- [What you will do]: Please reproduce the whole listing without altering anything.

- [Records shown]:
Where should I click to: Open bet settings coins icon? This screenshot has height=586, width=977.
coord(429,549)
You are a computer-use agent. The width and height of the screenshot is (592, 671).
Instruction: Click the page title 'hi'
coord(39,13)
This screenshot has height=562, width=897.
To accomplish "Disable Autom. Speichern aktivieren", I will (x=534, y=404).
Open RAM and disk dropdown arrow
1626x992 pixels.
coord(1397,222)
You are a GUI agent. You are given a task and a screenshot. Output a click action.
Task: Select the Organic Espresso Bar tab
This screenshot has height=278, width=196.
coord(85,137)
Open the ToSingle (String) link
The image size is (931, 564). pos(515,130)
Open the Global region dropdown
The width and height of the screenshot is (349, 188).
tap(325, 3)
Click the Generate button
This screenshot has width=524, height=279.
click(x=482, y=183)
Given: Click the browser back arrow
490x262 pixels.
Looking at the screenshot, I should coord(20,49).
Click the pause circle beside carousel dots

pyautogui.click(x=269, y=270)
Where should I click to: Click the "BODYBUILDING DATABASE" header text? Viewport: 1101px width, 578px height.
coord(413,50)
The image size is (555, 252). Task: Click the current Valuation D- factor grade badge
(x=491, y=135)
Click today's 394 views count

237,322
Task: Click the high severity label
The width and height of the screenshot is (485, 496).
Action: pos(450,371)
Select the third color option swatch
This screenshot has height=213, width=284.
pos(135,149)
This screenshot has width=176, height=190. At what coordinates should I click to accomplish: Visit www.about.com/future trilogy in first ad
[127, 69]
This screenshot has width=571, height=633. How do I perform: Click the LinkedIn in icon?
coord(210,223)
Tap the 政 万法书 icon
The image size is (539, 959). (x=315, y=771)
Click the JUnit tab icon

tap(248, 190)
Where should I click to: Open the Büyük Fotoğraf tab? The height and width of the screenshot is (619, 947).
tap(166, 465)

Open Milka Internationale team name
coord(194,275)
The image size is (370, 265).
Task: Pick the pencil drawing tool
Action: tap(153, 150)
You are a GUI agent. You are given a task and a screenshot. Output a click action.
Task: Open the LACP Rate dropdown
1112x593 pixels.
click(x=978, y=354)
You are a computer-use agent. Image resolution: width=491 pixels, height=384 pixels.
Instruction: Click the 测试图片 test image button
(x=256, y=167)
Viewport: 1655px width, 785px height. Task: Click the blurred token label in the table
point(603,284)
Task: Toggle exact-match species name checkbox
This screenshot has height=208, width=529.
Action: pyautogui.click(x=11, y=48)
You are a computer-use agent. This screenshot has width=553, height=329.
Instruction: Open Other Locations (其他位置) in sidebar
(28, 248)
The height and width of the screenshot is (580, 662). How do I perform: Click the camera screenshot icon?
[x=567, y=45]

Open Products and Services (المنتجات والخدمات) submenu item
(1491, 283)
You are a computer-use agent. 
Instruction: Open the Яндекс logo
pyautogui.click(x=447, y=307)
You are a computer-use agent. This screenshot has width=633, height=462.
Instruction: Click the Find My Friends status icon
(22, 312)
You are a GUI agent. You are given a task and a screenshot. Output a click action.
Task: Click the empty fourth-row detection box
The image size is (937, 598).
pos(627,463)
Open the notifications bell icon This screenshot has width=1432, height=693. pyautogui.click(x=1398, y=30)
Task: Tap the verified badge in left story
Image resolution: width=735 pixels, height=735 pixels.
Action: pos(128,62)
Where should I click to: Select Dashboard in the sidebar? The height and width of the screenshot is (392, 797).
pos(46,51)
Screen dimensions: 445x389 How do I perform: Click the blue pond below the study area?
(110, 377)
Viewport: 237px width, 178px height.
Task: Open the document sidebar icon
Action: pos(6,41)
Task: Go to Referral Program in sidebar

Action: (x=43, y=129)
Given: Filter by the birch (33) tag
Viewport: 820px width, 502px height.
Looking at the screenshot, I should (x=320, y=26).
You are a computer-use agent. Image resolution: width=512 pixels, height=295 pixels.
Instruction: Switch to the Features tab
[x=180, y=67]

- [Output of the exercise]:
Where should I click to: Open bet settings coins icon? This screenshot has height=586, width=977.
coord(429,549)
You are a computer-use agent. The width and height of the screenshot is (592, 671).
Instruction: Click the page title 'hi'
coord(39,13)
This screenshot has height=562, width=897.
To accomplish "Disable Autom. Speichern aktivieren", I will (x=534, y=404).
Open RAM and disk dropdown arrow
1626x992 pixels.
coord(1397,222)
You are a GUI agent. You are given a task and a screenshot. Output a click action.
Task: Select the Organic Espresso Bar tab
This screenshot has height=278, width=196.
coord(85,137)
Open the ToSingle (String) link
The image size is (931, 564). pos(515,130)
Open the Global region dropdown
The width and height of the screenshot is (349, 188).
tap(325, 3)
Click the Generate button
This screenshot has width=524, height=279.
click(x=482, y=183)
Given: Click the browser back arrow
490x262 pixels.
Looking at the screenshot, I should coord(20,49).
Click the pause circle beside carousel dots

pyautogui.click(x=269, y=270)
Where should I click to: Click the "BODYBUILDING DATABASE" header text? Viewport: 1101px width, 578px height.
coord(413,50)
The image size is (555, 252). Task: Click the current Valuation D- factor grade badge
(x=491, y=135)
Click today's 394 views count

237,322
Task: Click the high severity label
The width and height of the screenshot is (485, 496).
Action: pos(450,371)
Select the third color option swatch
This screenshot has height=213, width=284.
pos(135,149)
This screenshot has width=176, height=190. At what coordinates should I click to accomplish: Visit www.about.com/future trilogy in first ad
[127, 69]
This screenshot has width=571, height=633. How do I perform: Click the LinkedIn in icon?
coord(210,223)
Tap the 政 万法书 icon
The image size is (539, 959). (x=315, y=771)
Click the JUnit tab icon

tap(248, 190)
Where should I click to: Open the Büyük Fotoğraf tab? The height and width of the screenshot is (619, 947).
tap(166, 465)

Open Milka Internationale team name
coord(194,275)
The image size is (370, 265).
Task: Pick the pencil drawing tool
Action: tap(153, 150)
You are a GUI agent. You are given a task and a screenshot. Output a click action.
Task: Open the LACP Rate dropdown
1112x593 pixels.
click(x=978, y=354)
You are a computer-use agent. Image resolution: width=491 pixels, height=384 pixels.
Instruction: Click the 测试图片 test image button
(x=256, y=167)
Viewport: 1655px width, 785px height. Task: Click the blurred token label in the table
point(603,284)
Task: Toggle exact-match species name checkbox
This screenshot has height=208, width=529.
Action: pyautogui.click(x=11, y=48)
You are a computer-use agent. This screenshot has width=553, height=329.
Instruction: Open Other Locations (其他位置) in sidebar
(28, 248)
The height and width of the screenshot is (580, 662). How do I perform: Click the camera screenshot icon?
[x=567, y=45]

Open Products and Services (المنتجات والخدمات) submenu item
(1491, 283)
You are a computer-use agent. 
Instruction: Open the Яндекс logo
pyautogui.click(x=447, y=307)
You are a computer-use agent. This screenshot has width=633, height=462.
Instruction: Click the Find My Friends status icon
(22, 312)
You are a GUI agent. You are given a task and a screenshot. Output a click action.
Task: Click the empty fourth-row detection box
The image size is (937, 598).
pos(627,463)
Open the notifications bell icon This screenshot has width=1432, height=693. pyautogui.click(x=1398, y=30)
Task: Tap the verified badge in left story
Image resolution: width=735 pixels, height=735 pixels.
Action: pos(128,62)
Where should I click to: Select Dashboard in the sidebar? The height and width of the screenshot is (392, 797).
pos(46,51)
Screen dimensions: 445x389 How do I perform: Click the blue pond below the study area?
(110, 377)
Viewport: 237px width, 178px height.
Task: Open the document sidebar icon
Action: pos(6,41)
Task: Go to Referral Program in sidebar

Action: (x=43, y=129)
Given: Filter by the birch (33) tag
Viewport: 820px width, 502px height.
Looking at the screenshot, I should (x=320, y=26).
You are a computer-use agent. Image resolution: width=512 pixels, height=295 pixels.
Instruction: Switch to the Features tab
[x=180, y=67]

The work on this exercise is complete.